Excerpt (from Chapter One):
"Darwinism raised fundamental questions about nature and its relation to human identity, origins, and morality. Wordsworth was inextricably associated with these issues, and his work took on new meaning and urgency in Darwin's wake. Victorians from orthodox Anglican ministers to agnostic scientists drew on Wordsworth to respond to evolutionary theory. Biologists T.H. Huxley and Ernst Haeckel used Wordsworth quotations as epigraphs to their scientific books and journals even as their religious opponents enlisted Wordsworth against evolution. John Campbell Shairp described Wordsworth's poetry as the 'surest antidote' against Darwinian theory, and a contributor to The Edinburgh Review read Wordsworth's poetry as 'a protest against belief in evolution from beneath.' For others, Wordsworth's writing was an anticipation of Darwinism rather than its antithesis.... Wordsworth's poetry and evolutionary theory were so interconnected that, for these Victorian authors [Arnold, Eliot, Stevenson, and Hardy], responding to Darwin required revisiting and rethinking Wordsworth. They tested the poet's ideas against Darwinism and vice versa in their writing both to determine which Wordsworthian principles could survive the new age and to resist those elements of evolutionary theory they were unwilling to accept" (Olsen 3-4).
Book Spotlight:
This book analyzes the influence Wordsworth's writings had on post-Darwininian Victorian authors.
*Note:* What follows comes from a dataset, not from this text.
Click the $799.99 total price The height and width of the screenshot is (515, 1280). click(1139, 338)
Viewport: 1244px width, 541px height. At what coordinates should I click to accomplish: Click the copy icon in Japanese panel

Over the course of five chapters, Olsen examines this dynamic, first establishing the connection in Chapter One: Wordsworth in the Age of Evolution, and then applying this framework to the works of four key Victorian writers: Matthew Arnold, George Eliot, Robert Louis Stevenson, and Thomas Hardy. Olsen concludes by showing how their texts and reflection on Wordsworth's relationship to Darwin's findings moved toward the Modernist period. If you're a student or scholar of Victorian literature, interested in history or science, or a fan of Wordsworth's poetry, definitely consider checking out this new contribution to literary scholarship.